An Insight into Khaled Hosseini’s “And the Mountains Echoed” | Book Review13 Jul 2020
What would you choose: confrontations that unsettle you or denial that shields you from bitter realities?
“I now know that some people feel unhappiness the way others love: privately, intensely, and without recourse”.
Published in 2013 and written by Khaled Hosseini, “And the Mountains Echoed” is one of those novels for me that make you feel it all; grief, anger, disgust, surprise, immense delight and whatnot. Spanning over half a century and multiple generations, Hosseini talks about the aspects of life that might make you uncomfortable because it is too distressing to acknowledge the truth at times and denial feels like a welcome escape.
The story begins with an excruciatingly bitter reality revolving around the challenges of parenthood and the sacrifices that come with it. We see an extremely poor man Saboor selling his daughter Pari to a wealthy family since they cannot have a child of their own, and Saboor needs the monetary assistance to protect the rest of his family from starvation. Hosseini wrote about that in such a beautiful yet poignant way that the reader would not be able to read it without feeling the pain of the little wailing kid, whose sister got taken away from him at such a tender age, that his whole world turned upside down. The reader would not be able to help being torn between two ideas about what Saboor did. Did he really make the right decision by giving all his children a chance to live life in a less miserable way? Or is the loss of a child, taking the chance away from them to experience the beauty of rich, natural relationships and abandoning them not worth it? It would be hard for the reader to turn away from the bitter reality that maybe that is what destitution does, maybe it robs you of the chance to love, to be what you ache to be or maybe it teaches you a lesson early on, a lesson every being is supposed to learn at some point; life is all about making choices and not all of those choices are going to make you happy. But maybe someday, you will close your eyes and look back at those choices and you will realize that love compels you to make awfully loathsome sacrifices at times, and though those sacrifices will leave you scarred, deep down you will know that you tried, you tried to love to the fullest and you tried to take all blows for the people you live for and maybe, just maybe, that will be enough.

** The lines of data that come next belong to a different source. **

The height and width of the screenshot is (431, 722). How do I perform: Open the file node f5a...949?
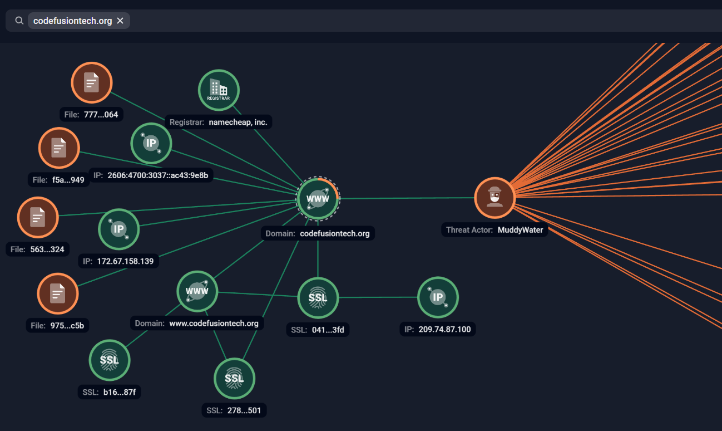(x=58, y=148)
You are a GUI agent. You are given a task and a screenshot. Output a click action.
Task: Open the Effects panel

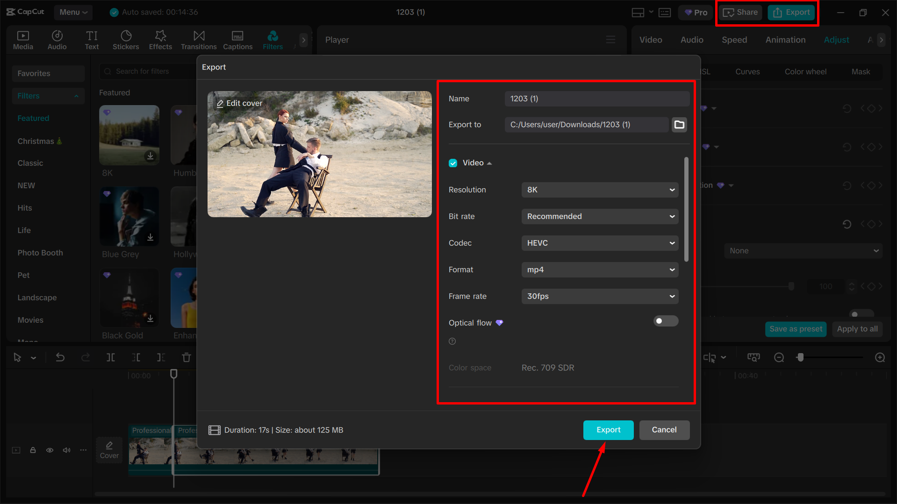[x=160, y=40]
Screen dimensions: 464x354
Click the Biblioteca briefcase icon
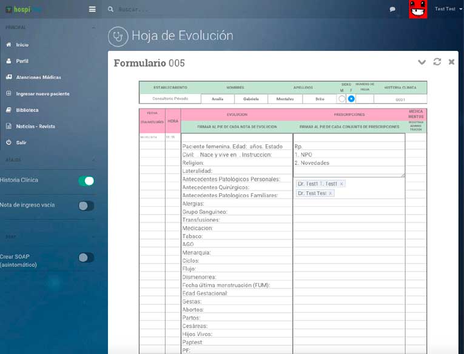(8, 110)
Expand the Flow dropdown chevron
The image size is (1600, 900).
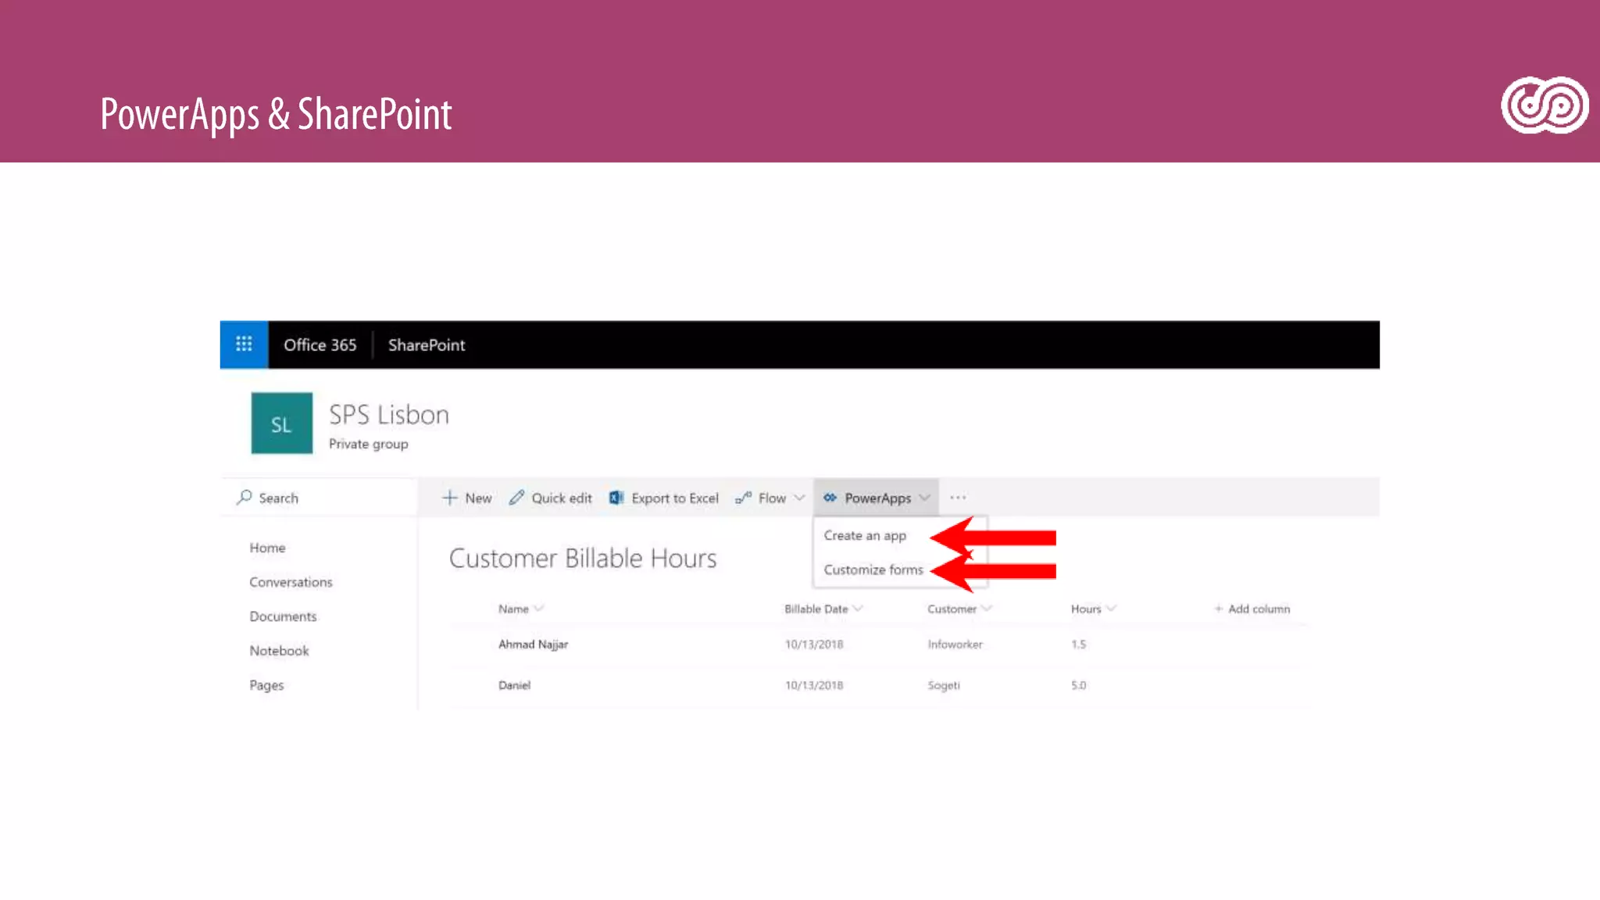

Another character that I found particularly interesting was Nila Wahdati, An Afghan women who was portrayed as alluring, promiscuous and severely rebellious. Her story ends when she eventually commits suicide but it is her life that felt like a lesson to me. The way she blames the world for her sheer unhappiness and discontent, uses external pleasures and even humans to feel some shred of joy and bliss, but fails to find peace, would resonate with a lot of readers if they choose to accept it. The way unhappiness and dissatisfaction can make people look for a safe haven in toxic substances and even other people is downright painful but we all look for escapes like that one time or another. We expect people to stay with us and make the pain stop and ultimately, we become toxic to them too though neither one of us wants that. The cliché saying that “you are supposed to look for happiness inside you” is something we all have heard at one time or another but readings Nila’s story would urge the readers to think about it again and think about what they may be doing wrong.
One strikingly blunt aspect of the novel was Hosseini’s way of writing about the Afghani immigrants who returned to their country to sell some property when the situation was less hostile. The way he wrote about it would make you question if it was irresponsible and even callous of the Afghani immigrants to leave their brothers and sisters behind to deal with the atrocities, or if it was perfectly moral to do what they needed to do for self-preservation. Hosseini makes us confront the fact that all of us feel the pain of the ones who are in misery when it is happening in front of us, but the second we go back to our normal and sheltered lives, we forget about their existence. Isn’t that what most of us are doing in the current times too? So many Muslims around the world are suffering and facing countless brutalities and all of us start raising our voice when something too horrific happens and becomes a “trend” and we are forced to face the bitter reality of what they are going through but when the commotion dies out, we fall back into our normal routines. So what can we say about ourselves then? Is it ethical enough to say that “much isn’t in our control anyway” or are we just too much in denial to admit that maybe we have been equally soulless for being so silent about our Muslim brothers and sisters’ miseries while we are living our sheltered lives?
“J’aurais dû être plus gentille—I should have been more kind. That is something a person will never regret. You will never say to yourself when you are old, Ah, I wish I was not good to that person. You will never think that.”